Le système fiscal de la Corée du Sud, tour d’horizon !

A l’instar de la France et d’autres pays, la Corée du Sud a également un dispositif fiscal qui associé à ses nombreuses phares, lui permettent d’asseoir son économie. Le système d’imposition de Séoul, repose principalement sur trois types de taxes.  Quelles sont les principales spécifications de ces différentes taxes?

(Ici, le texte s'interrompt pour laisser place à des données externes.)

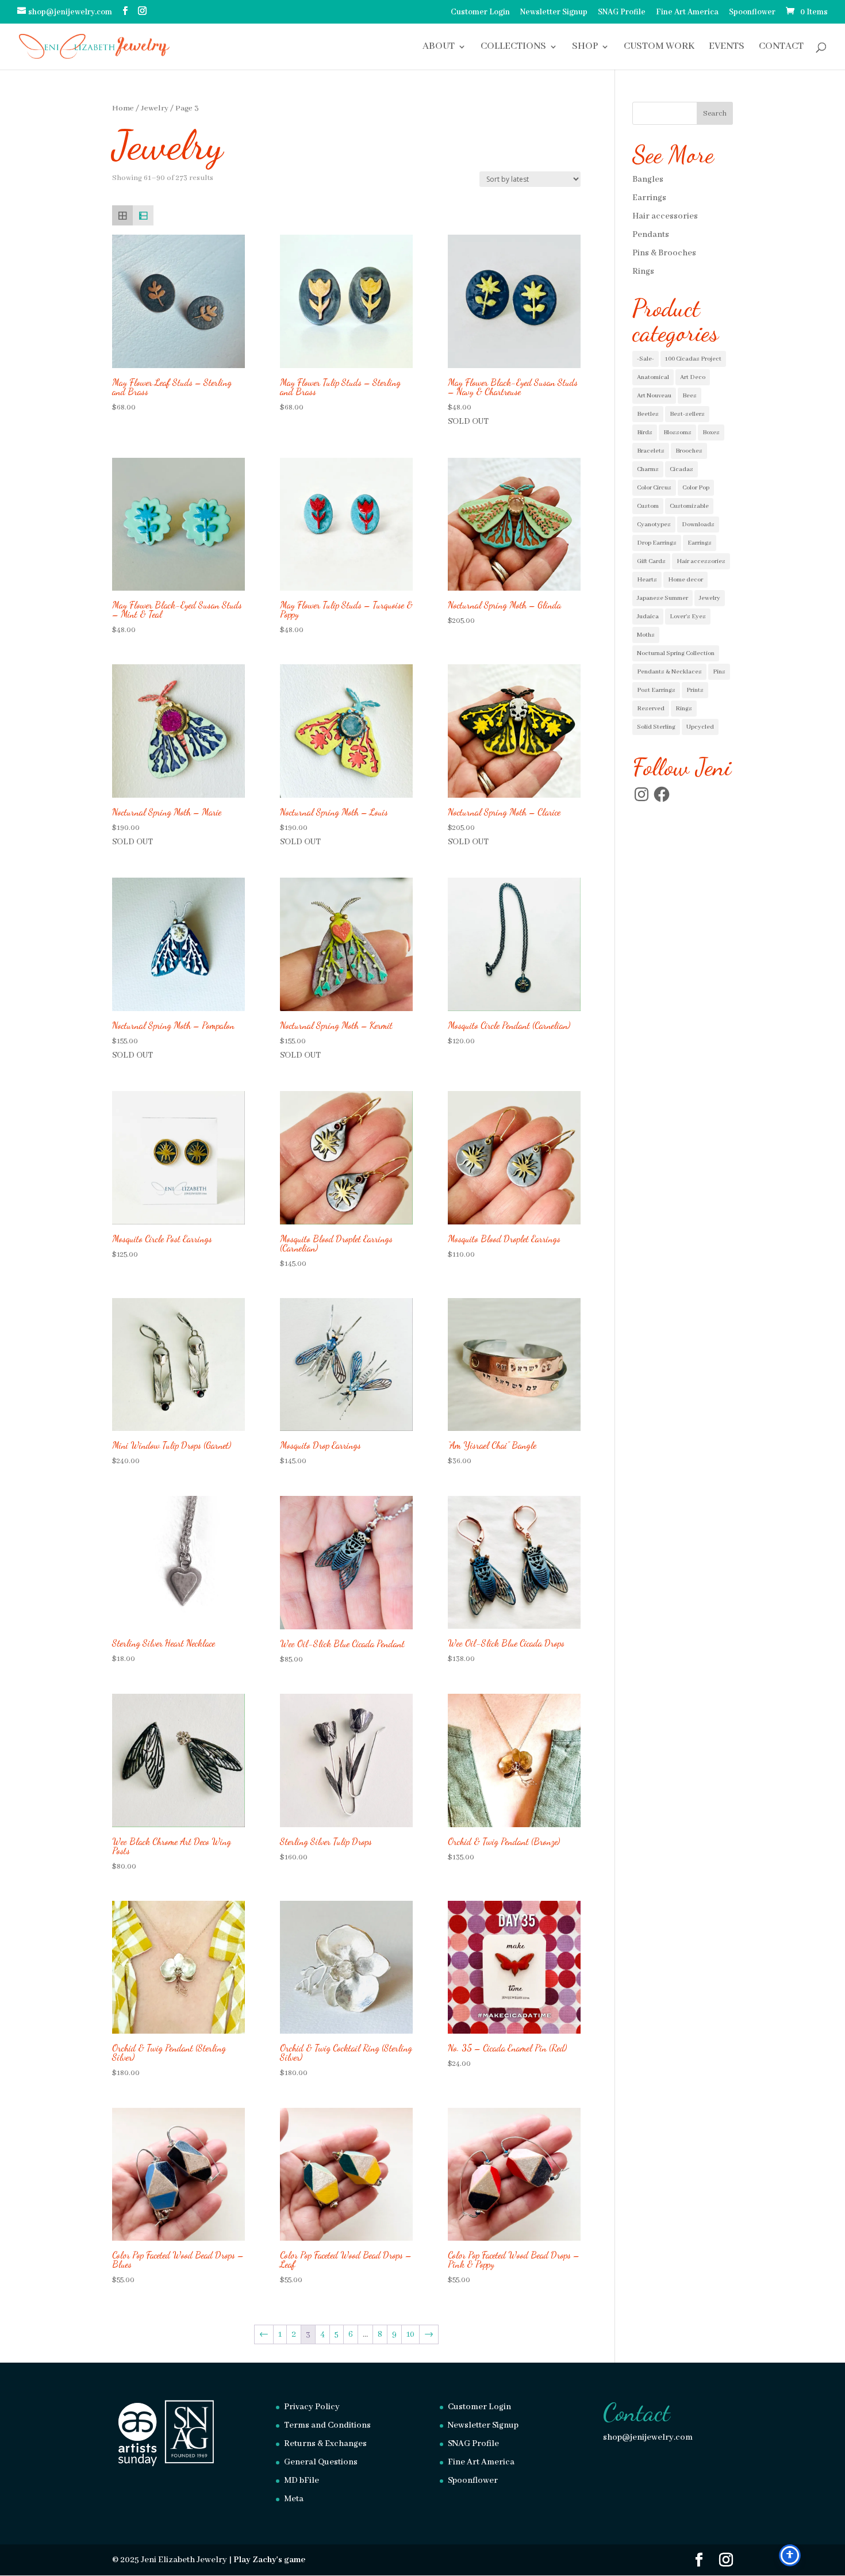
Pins (719, 672)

La catégorie des impôts sur le revenu

Ils sont perçus sur les revenus locaux et étrangers des résidents en Corée du Sud. Selon les précisions affichées sur un blog local, ceux qui ne vivent pas sur place ne paient les impôts que sur ceux qu’ils gagnent en local. Notons aussi que ce blog précise aussi les taxes sur les revenus sont prélevés à la source, et les citoyens sont contraints d’en faire des déclarations de façon annuelle.

Les étrangers vivant en Corée du sud sont imposés sur leurs revenus à un taux global de 20,9 % applicable sous deux régimes. Il s’agit du régime forfaitaire sans déduction, et celui progressif sans réduction.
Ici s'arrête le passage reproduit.